* Aim of the task
Scan the records for lines holding "purple". Say how many there are and give nothing else.

* Input data

——————————

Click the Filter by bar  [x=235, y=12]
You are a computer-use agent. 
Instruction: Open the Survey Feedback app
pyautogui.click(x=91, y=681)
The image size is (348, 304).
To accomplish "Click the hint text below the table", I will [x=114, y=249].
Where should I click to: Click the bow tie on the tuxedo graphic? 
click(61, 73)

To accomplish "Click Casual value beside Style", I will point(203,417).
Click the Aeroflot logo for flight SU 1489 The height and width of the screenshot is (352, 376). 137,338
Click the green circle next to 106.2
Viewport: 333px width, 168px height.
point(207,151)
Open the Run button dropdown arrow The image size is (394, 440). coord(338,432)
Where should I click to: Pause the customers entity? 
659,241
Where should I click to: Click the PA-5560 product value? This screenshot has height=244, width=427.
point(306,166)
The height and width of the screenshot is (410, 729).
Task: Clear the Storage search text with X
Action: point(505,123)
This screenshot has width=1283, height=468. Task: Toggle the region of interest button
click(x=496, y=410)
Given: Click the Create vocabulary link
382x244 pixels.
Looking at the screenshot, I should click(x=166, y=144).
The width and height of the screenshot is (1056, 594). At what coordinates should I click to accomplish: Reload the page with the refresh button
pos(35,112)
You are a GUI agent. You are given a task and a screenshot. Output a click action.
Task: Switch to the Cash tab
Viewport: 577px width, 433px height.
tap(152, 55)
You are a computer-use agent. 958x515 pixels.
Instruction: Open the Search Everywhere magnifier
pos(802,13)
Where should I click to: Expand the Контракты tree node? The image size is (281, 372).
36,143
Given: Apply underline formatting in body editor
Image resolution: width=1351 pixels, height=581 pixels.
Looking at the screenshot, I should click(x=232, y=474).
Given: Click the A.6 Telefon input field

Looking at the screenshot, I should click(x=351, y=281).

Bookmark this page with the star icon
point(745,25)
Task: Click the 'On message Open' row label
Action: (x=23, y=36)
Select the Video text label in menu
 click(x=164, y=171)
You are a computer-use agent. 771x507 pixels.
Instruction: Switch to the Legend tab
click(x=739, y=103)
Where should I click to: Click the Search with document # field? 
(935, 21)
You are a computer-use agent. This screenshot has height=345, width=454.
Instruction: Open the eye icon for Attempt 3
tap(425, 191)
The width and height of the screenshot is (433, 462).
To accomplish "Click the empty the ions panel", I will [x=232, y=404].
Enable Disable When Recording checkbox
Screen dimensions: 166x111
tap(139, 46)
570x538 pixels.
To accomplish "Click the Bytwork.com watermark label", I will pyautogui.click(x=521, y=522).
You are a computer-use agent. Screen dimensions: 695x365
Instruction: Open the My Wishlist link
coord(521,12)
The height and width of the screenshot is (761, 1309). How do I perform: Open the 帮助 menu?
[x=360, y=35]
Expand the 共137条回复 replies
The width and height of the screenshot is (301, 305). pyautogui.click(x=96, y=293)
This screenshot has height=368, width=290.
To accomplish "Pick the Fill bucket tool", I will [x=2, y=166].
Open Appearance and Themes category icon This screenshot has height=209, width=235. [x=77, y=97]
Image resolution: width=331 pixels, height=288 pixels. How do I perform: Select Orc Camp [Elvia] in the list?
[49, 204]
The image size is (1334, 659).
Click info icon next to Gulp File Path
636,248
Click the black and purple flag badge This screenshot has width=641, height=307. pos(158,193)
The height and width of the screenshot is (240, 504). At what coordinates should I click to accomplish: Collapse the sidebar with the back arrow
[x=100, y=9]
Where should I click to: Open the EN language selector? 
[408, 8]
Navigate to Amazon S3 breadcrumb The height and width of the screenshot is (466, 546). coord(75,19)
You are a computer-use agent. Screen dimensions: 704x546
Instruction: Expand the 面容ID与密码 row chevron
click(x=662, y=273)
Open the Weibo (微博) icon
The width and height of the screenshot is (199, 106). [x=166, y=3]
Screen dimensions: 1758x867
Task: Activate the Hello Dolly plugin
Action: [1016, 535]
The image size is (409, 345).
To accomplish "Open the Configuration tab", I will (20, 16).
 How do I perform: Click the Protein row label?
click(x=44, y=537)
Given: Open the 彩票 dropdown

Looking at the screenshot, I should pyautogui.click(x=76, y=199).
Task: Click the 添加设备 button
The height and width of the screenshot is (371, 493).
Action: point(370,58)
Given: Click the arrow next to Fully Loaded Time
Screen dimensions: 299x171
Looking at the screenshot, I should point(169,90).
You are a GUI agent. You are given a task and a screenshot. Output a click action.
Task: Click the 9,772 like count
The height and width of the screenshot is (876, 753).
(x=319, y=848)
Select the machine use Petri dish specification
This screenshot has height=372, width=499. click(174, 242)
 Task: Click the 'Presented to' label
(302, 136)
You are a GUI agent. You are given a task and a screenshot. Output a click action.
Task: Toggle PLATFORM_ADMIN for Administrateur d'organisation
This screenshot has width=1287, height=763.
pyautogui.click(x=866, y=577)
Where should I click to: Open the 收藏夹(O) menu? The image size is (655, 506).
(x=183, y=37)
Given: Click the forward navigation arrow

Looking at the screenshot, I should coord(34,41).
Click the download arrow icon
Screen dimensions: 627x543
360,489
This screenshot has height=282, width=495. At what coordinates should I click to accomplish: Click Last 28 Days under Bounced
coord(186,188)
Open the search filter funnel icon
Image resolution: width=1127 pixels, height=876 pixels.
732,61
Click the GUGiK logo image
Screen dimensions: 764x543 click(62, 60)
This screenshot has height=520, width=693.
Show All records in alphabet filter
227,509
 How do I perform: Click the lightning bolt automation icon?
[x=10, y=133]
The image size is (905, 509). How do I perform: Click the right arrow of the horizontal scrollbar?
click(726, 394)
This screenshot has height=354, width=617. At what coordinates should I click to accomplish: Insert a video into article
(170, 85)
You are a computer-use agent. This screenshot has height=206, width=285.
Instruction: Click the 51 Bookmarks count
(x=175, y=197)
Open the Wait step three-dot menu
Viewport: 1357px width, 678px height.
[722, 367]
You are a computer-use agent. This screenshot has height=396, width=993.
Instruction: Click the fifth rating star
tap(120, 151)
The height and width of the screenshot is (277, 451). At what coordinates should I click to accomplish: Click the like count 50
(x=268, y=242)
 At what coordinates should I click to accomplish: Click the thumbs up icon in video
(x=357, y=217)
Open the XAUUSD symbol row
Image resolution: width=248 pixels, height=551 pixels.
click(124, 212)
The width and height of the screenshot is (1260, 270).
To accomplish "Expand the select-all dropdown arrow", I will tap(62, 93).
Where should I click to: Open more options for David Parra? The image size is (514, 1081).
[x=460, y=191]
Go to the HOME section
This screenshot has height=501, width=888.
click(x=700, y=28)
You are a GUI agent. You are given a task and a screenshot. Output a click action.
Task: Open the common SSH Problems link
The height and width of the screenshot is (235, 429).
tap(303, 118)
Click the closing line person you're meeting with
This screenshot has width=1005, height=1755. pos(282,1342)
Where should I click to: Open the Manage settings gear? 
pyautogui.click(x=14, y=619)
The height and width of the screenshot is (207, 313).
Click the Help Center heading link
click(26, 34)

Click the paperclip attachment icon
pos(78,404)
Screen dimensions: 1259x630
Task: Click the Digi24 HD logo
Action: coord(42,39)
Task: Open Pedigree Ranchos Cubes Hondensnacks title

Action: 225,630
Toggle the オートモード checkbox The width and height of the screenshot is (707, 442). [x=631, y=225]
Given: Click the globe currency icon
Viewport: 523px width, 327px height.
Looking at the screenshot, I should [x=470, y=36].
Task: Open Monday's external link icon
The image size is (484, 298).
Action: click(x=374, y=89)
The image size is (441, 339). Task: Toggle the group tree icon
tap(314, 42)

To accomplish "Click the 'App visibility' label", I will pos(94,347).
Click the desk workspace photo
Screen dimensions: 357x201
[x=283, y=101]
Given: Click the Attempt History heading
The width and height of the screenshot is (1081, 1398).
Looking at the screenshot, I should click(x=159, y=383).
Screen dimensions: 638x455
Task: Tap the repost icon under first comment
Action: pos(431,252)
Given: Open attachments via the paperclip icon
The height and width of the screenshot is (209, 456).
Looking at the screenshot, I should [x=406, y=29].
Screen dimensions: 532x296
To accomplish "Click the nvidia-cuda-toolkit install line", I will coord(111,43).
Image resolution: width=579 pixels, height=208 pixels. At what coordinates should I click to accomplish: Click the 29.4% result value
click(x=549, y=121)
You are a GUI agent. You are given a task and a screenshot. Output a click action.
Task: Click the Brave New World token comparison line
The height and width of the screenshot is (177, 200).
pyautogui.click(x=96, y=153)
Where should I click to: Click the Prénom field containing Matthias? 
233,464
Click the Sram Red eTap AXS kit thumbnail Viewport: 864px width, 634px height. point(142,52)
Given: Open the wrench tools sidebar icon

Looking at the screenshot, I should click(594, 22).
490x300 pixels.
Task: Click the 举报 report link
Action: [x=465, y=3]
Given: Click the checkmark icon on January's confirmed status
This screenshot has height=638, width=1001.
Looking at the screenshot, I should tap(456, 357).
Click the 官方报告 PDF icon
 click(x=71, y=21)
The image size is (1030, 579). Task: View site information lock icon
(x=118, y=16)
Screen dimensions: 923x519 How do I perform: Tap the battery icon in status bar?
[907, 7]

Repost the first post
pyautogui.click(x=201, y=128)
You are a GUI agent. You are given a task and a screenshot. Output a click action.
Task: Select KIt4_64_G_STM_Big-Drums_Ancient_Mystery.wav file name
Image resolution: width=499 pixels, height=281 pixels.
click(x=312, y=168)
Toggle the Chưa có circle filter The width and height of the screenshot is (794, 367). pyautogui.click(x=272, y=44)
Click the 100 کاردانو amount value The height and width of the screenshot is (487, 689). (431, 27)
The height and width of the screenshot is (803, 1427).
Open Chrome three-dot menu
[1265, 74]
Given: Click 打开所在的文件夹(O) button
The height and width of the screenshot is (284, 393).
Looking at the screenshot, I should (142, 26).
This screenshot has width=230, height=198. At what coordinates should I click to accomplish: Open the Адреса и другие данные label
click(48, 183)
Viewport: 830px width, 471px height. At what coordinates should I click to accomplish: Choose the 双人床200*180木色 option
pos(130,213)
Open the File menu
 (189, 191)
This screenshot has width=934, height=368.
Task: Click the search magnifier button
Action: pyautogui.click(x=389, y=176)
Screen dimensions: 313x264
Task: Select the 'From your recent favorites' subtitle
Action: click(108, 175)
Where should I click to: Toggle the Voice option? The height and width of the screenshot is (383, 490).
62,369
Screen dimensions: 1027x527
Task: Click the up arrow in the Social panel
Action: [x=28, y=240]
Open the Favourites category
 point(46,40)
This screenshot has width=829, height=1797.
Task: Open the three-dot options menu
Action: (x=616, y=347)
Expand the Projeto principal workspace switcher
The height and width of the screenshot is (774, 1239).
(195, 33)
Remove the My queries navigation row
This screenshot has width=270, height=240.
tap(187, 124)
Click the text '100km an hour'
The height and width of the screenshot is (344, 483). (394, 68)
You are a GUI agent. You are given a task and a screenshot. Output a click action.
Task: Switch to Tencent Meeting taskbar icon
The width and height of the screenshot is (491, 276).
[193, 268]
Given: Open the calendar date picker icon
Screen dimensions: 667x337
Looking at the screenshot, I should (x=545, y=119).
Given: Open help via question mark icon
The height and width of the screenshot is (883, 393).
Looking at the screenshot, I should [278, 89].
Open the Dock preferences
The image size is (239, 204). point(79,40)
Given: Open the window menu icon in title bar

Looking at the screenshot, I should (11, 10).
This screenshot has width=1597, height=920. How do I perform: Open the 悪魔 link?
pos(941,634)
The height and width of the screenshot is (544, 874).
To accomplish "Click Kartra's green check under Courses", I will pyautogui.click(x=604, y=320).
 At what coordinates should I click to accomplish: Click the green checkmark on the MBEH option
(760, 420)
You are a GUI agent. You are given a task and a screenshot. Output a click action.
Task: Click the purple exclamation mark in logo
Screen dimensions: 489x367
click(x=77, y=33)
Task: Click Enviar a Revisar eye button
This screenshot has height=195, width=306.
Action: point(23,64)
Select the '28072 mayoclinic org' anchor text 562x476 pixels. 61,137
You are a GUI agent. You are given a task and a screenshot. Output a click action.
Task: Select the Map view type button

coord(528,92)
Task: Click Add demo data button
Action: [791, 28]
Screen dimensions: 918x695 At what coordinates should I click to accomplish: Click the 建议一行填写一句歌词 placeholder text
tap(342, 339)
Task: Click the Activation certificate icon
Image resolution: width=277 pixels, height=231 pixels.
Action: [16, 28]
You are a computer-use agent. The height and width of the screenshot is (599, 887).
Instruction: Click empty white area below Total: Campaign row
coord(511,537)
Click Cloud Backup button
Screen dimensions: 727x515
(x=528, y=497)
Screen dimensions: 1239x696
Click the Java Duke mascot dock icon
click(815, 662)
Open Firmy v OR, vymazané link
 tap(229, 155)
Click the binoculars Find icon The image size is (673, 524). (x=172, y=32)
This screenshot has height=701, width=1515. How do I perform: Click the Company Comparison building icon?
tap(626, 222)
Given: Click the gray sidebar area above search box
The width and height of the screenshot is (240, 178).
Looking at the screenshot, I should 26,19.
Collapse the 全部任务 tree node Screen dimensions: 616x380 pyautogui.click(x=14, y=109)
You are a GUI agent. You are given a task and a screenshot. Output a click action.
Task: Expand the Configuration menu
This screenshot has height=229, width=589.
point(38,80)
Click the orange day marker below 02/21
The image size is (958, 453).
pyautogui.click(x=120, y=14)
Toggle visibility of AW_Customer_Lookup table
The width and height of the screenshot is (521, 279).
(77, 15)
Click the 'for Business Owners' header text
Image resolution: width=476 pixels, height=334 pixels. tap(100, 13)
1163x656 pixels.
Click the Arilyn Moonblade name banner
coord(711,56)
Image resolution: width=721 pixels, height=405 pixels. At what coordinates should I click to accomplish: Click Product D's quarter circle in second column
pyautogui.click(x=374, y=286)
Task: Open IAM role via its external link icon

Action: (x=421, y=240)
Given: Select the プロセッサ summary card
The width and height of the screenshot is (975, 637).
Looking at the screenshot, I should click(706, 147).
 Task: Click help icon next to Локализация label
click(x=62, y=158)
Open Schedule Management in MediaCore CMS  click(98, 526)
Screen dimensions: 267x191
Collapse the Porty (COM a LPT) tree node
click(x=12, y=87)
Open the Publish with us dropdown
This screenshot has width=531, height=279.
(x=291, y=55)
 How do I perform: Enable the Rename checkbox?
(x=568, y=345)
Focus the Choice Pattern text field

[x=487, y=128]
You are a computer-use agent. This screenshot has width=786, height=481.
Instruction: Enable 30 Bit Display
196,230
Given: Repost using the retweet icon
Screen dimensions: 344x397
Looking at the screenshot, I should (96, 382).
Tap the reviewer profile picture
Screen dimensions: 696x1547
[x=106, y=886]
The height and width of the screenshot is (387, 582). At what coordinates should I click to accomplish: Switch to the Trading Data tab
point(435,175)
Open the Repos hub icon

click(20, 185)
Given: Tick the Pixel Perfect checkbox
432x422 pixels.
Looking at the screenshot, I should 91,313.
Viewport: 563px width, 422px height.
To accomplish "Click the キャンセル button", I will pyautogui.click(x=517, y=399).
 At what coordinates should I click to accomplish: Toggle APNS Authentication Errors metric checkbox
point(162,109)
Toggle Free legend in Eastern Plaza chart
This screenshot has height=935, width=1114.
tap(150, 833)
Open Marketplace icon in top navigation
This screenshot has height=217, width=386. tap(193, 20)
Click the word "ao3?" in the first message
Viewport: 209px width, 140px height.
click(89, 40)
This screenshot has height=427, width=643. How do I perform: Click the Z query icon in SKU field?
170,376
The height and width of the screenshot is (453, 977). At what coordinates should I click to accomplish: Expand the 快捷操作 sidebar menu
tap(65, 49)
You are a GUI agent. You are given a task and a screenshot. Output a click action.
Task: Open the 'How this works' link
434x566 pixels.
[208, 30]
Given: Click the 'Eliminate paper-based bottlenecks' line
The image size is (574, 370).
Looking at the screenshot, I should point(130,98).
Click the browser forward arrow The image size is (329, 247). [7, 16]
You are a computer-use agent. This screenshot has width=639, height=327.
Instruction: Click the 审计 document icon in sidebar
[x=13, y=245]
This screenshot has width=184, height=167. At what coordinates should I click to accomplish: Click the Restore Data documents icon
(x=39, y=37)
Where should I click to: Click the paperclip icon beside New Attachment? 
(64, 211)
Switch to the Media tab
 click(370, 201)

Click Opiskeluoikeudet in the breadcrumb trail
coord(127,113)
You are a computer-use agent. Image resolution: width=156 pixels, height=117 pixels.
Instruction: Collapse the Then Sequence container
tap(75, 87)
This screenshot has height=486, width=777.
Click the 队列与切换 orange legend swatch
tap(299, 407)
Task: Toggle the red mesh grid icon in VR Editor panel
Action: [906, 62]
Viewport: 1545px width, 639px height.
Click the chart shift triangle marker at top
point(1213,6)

——————————

* Final answer
2